Section 203 does not prohibit the continued exploitation of derivative works created under the initial grant before its termination. Therefore, after termination, the original grantee would not be able to continue publishing the licensed work in its original form; but, any third-party that received a license for a derivative work, i.e. an adaptation, may continue to utilize the work under the original terms of the grant. For example, a film with music in it may continue to exploit the music.
Alternatively, § 304 provides for termination with respect to grants executed before January 1, 1978. Under § 304 (c), any pre-1978 grants may be terminated during a five-year window beginning 56 years after the date that the copyright was originally secured. This permits the author or their heirs to recapture all rights under copyright that were covered by the terminated grant for up to the last 39 years of the copyright term.

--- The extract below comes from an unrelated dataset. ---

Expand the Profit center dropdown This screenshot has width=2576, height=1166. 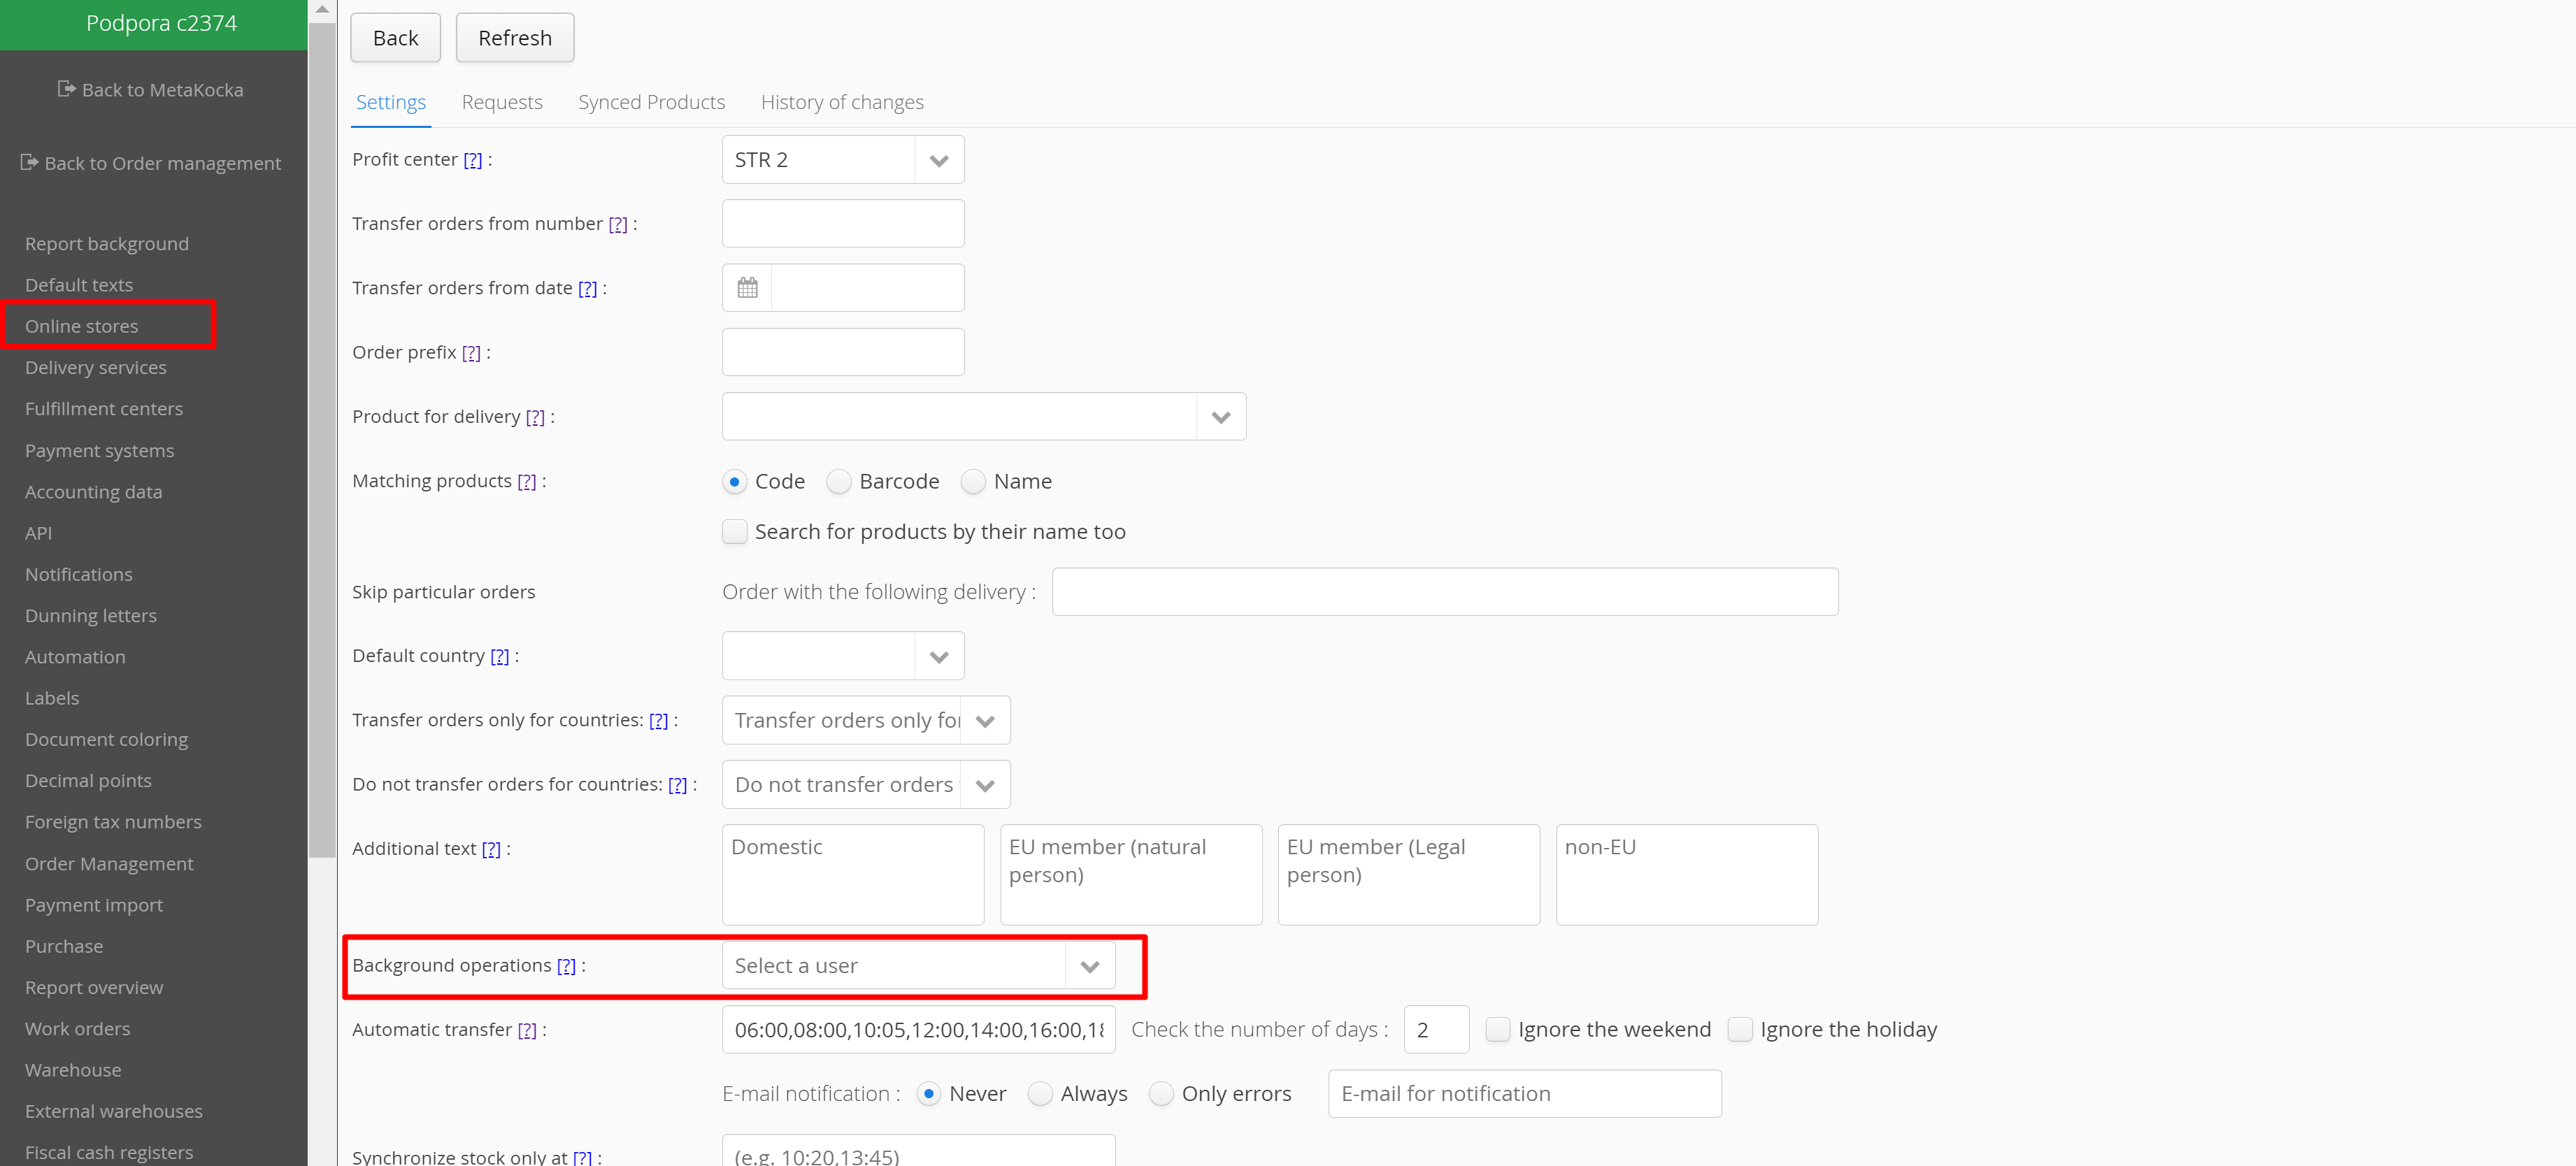coord(938,160)
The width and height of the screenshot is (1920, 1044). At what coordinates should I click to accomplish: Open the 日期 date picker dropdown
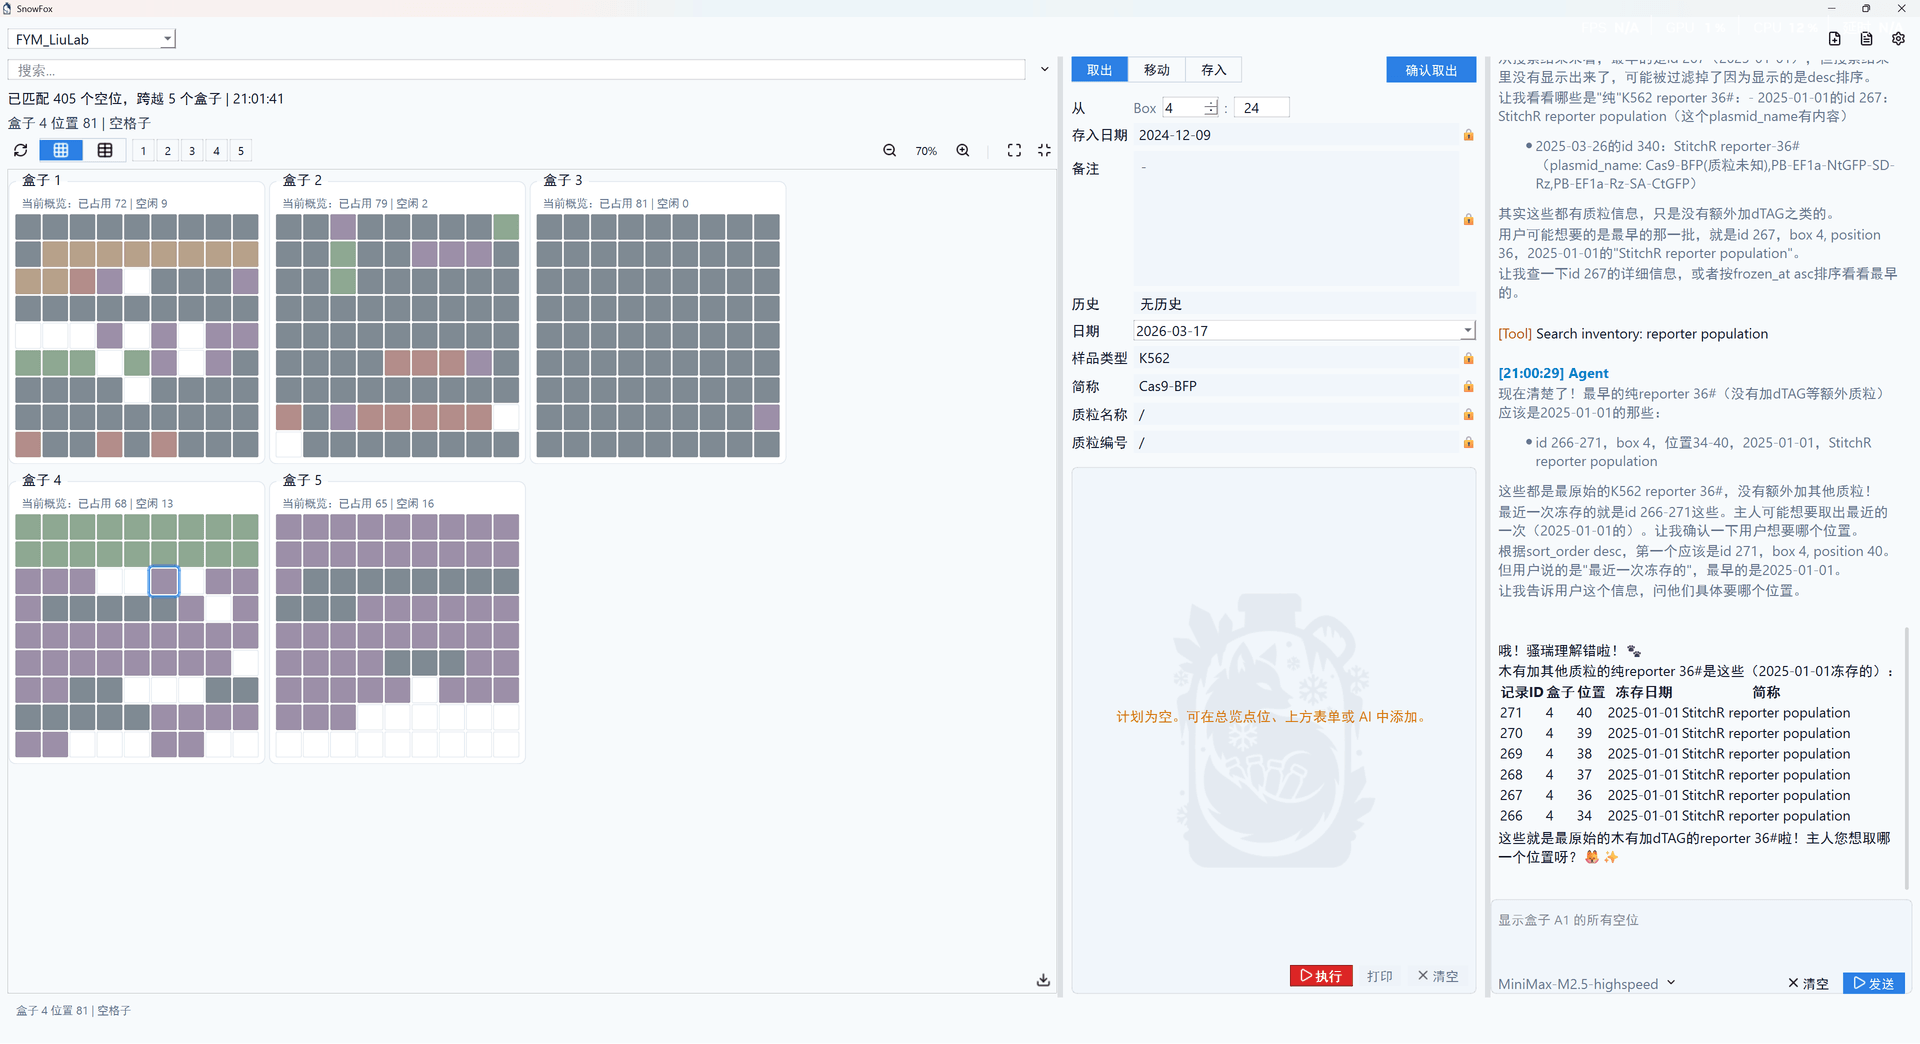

Furthermore, § 304(d) applies to copyrighted works that were in their renewal term on October 27, 1998 (the effective date of the Sonny Bono Copyright Act) for which the termination right under § 304 (c) had expired and as to which the author or the owner of the termination rights had not previously exercised the right. Section 304(d) provides another opportunity for such an author or their heirs to effect proper termination during the five-year period beginning 75 years from the original copyright date, and to recapture the rights granted for up to the last 20 years of the copyright term. Therefore, the terminating party must serve a notice of termination no less than two and no more than ten years before the date of termination specified in the notice. The terminating party can pick any day within the five-year window to act as the date of termination.
Finally, § 304 also has its limitations. It also does not apply to works made for hire and also permits the continued exploitation of derivative works made prior to termination.
To effect termination under the U.S. Copyright Law, the author or their heirs must serve “an advance notice in writing on the grantee or the grantee’s successor in title.” The heirs may designate any date within the five year termination window as the effective date of termination; however, the notice must be served “not less than two or more than ten years before” the effective date. Both sections require that a copy of the termination notice be recorded in the Copyright Office before the effective date of termination with payment of the appropriate fee.
In conclusion, if a grant was (a) made prior to 1978 and (b) by the author or a statutorily designated successor, § 304 makes those rights subject to termination, in the United States, as of the 56th year of the copyright term in the work, or beginning in the 75th year, if the work was already past its 61st year in 1998.
If a grant made in 1978 or later and by the author, the granted rights are subjected to termination under § 203 during a five-year window starting in the 35th year after the publication under the grant or the 40th year after the execution of the grant, whichever ends earlier.
This article is not intended as legal advice, as an attorney specializing in the field should be consulted further on this matter.